**TASK:** Reproduce the passage from the text on negative dysphotopsia after cataract surgery from "Results of the" up to and including "toward the pupil.", with no changes to its wording.

A study observing incidence, course and common factors in patients afflicted with negative dysphotopsia has led to the hypothesis that the corneal edema associated with a beveled temporal incision made during cataract surgery contributes to transient negative dysphotopsia.

 

A private practice worked in conjunction with the University of Cincinnati College of Medicine on the study, which implanted an IOL during phacoemulsification. The study was performed in 250 consecutive routine cataract procedures. On the first postoperative day, patients were asked if they noticed a temporal shadow and were then the subject of serial evaluations (via subjective questionnaires and objective testing) for three years.

 

Results of the evaluations showed an incidence of negative dysphotopsia in 15.2 percent of the observed patients on the first postoperative day, decreasing to 3.2 percent after one year, then 2.4 percent after two and three years. Common findings included a shallow orbit, prominent globe, space 0.45 mm between the iris and IOL by ultrasound biomicroscopy, and perimetric comet-shaped light in the area corresponding to the shadow. Slit lamp revealed a transparent peripheral capsule and a shadow sign in which a linear shadow on the iris became curvilinear as the light from the slit beam was projected through the incision toward the pupil.

**GIVEN RECORDS:**
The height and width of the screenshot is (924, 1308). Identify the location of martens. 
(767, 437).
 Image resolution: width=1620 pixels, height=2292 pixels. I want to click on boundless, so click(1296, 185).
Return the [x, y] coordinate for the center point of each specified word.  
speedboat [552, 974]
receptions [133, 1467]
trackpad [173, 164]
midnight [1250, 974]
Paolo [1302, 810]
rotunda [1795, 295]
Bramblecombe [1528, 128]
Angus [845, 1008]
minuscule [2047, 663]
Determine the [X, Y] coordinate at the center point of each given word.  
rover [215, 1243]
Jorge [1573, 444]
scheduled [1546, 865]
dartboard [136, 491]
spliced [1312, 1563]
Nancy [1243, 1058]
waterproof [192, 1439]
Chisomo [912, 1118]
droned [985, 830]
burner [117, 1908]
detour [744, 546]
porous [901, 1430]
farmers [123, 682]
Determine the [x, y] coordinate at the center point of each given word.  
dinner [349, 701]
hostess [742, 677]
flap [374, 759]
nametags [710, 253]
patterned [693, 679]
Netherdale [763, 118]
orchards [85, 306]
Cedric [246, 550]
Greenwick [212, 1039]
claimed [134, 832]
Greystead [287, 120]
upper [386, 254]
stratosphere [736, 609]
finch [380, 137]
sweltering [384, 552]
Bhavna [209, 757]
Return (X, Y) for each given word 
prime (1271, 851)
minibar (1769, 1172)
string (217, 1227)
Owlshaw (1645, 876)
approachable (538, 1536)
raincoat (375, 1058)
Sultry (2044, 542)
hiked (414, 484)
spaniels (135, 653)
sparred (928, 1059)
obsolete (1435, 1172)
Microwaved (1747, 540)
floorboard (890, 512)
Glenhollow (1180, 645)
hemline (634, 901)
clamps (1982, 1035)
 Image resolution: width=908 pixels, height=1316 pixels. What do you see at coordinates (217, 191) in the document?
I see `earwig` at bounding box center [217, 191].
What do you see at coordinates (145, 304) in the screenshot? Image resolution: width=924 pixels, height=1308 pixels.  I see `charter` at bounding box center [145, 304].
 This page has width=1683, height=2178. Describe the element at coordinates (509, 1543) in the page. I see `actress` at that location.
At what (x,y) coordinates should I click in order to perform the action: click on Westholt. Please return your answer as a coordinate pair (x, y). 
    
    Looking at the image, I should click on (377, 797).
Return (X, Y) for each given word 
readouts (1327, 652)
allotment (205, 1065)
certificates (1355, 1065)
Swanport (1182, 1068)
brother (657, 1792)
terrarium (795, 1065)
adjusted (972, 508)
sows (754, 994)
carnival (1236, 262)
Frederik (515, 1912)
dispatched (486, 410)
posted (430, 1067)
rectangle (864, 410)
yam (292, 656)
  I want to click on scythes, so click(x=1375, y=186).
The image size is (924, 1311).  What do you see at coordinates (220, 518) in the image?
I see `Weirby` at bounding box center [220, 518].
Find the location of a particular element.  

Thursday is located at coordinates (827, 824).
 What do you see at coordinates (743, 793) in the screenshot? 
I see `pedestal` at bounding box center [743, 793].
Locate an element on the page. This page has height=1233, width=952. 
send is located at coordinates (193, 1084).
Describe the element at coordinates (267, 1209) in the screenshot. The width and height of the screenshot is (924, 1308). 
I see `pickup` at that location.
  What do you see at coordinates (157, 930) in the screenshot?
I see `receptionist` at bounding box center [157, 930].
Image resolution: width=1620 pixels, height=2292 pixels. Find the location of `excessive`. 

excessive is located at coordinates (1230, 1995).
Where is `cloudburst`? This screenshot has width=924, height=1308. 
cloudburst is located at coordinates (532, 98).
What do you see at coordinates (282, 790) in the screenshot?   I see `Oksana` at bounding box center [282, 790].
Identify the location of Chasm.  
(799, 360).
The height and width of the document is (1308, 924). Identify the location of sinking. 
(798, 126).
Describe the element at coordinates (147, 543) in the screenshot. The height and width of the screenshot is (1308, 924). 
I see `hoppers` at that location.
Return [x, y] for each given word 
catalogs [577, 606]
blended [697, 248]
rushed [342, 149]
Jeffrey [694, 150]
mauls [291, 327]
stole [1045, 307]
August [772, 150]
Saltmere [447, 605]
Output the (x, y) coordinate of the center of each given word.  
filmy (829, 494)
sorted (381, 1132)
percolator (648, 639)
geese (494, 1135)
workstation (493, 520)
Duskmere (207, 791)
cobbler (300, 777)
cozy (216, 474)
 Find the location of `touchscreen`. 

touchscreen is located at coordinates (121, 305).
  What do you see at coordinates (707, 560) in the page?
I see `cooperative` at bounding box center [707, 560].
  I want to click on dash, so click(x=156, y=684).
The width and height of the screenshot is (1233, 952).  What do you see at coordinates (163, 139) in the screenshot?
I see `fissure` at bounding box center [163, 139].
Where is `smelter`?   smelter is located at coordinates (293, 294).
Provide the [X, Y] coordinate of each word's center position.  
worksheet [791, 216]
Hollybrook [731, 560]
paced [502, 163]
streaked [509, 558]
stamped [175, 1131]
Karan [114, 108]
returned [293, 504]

**OUTPUT BELOW:**
Results of the evaluations showed an incidence of negative dysphotopsia in 15.2 percent of the observed patients on the first postoperative day, decreasing to 3.2 percent after one year, then 2.4 percent after two and three years. Common findings included a shallow orbit, prominent globe, space 0.45 mm between the iris and IOL by ultrasound biomicroscopy, and perimetric comet-shaped light in the area corresponding to the shadow. Slit lamp revealed a transparent peripheral capsule and a shadow sign in which a linear shadow on the iris became curvilinear as the light from the slit beam was projected through the incision toward the pupil.